**Exercises to complete**
[a] Restate the part of the discussion about CFAR and other workshops that opens with "I would be surprised" and closes with "missstep of CFAR.", putting "organizations" in place of "orgs".
[b] Condense the paragraph in the discussion about CFAR and other workshops that begins "CFAR staff have done" into a short bulleted list, keeping its main facts.

**Document**

________________________________________

I think it would depend a lot on which sort of individual life outcomes you wanted to compare. I have basically no idea where these programs stand, relative to CFAR, on things like increasing participant happiness, productivity, relationship quality, or financial success, since CFAR mostly isn’t optimizing for producing effects in these domains.
I would be surprised if CFAR didn’t come out ahead in terms of things like increasing participants’ ability to notice confusion, communicate subtle intuitions, and navigate pre-paradigmatic technical research fields. But I’m not sure, since in general I model these orgs as having sufficiently different goals than us that I haven’t spent much time learning about them.
I’m not sure, since in general I model these orgs as having sufficiently different goals than us that I haven’t spent much time learning about them.
Note that as someone who has participated in many other workshops, and who is very well read in other self-help schools, I think this is a clear blind spot and missstep of CFAR.
I think you would have discovered many other powerful concepts for running effective workshops, and been significantly further with rationality techniques, if you took these other organizations seriously as both competition and sources of knowledge, and had someone on staff who spent a significant amount of time simply stealing from existing schools of thought.
Well, there are a lot of things out there. Why did you promote these ones?
CFAR staff have done a decent amount of trawling through self help space, in particular people did investigation that turned up Focusing, Circling, and IFS. There have also been other things that people around here tried, and haven’t gone much further.
Granted, this is not a systematic investigation of the space of personal development stuff, but that seems less promising to me than people thinking about particular problems (often personal problems, or problems that they’ve observed in the rationality and EA communities) and investigating know solutions or attempted solutions that relate to those problems.
Well, there are a lot of things out there. Why did you promote these ones?
I don’t think these ones in particular, I listed these as some of the most popular ones.
Granted, this is not a systematic investigation of the space of personal development stuff, but that seems less promising to me than people thinking about particular problems (often personal problems, or problems that they’ve observed in the rationality and EA communities) and investigating know solutions or attempted solutions that relate to those problems.
I personally have gotten a lot out of a hybrid approach, where I find a problem, investigate the best relevant self-helpy solutions, then go down the rabbit hole of finding all the other things created by that person, and all of their sources, influences, and collaborators.
I suspect someone who’s job it is to do this could have a similar function as the “living library” role at MIRI (I’m not sure how exactly that worked for them though)
then go down the rabbit hole of finding all the other things created by that person, and all of their sources, influences, and collaborators.

________________________________________

**Collected material**
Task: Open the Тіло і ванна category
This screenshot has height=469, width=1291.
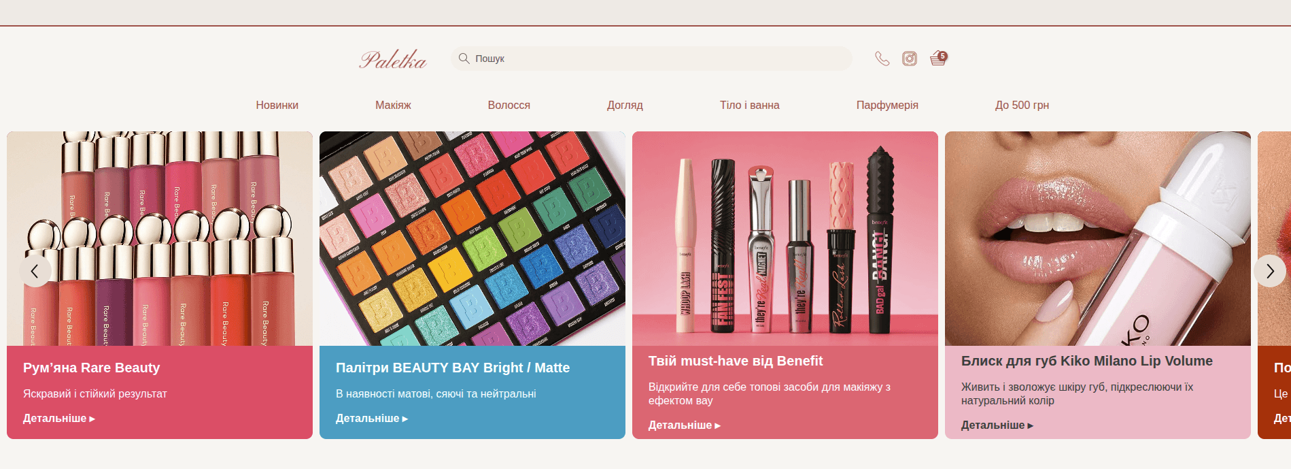Action: pos(750,105)
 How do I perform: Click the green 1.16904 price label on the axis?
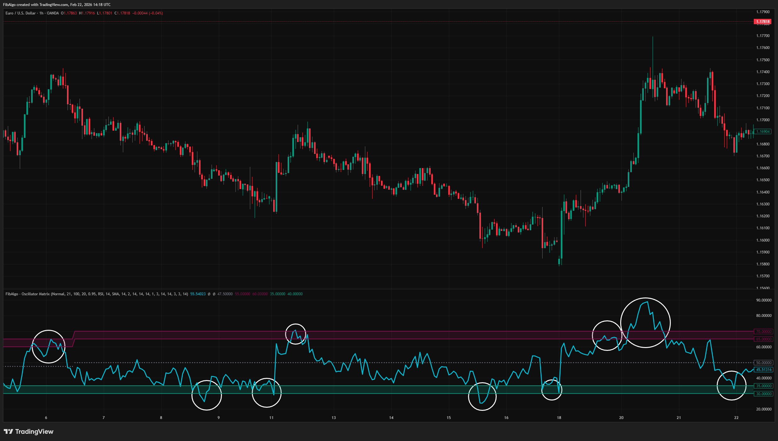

________________________________________

**Solution list**
[a]
I would be surprised if CFAR didn’t come out ahead in terms of things like increasing participants’ ability to notice confusion, communicate subtle intuitions, and navigate pre-paradigmatic technical research fields. But I’m not sure, since in general I model these organizations as having sufficiently different goals than us that I haven’t spent much time learning about them.
I’m not sure, since in general I model these organizations as having sufficiently different goals than us that I haven’t spent much time learning about them.
Note that as someone who has participated in many other workshops, and who is very well read in other self-help schools, I think this is a clear blind spot and missstep of CFAR.

[b]
- CFAR staff have searched a fair amount through the self-help space.
- That investigation turned up Focusing, Circling, and IFS.
- People around here have tried other things too, but those haven't gone much further.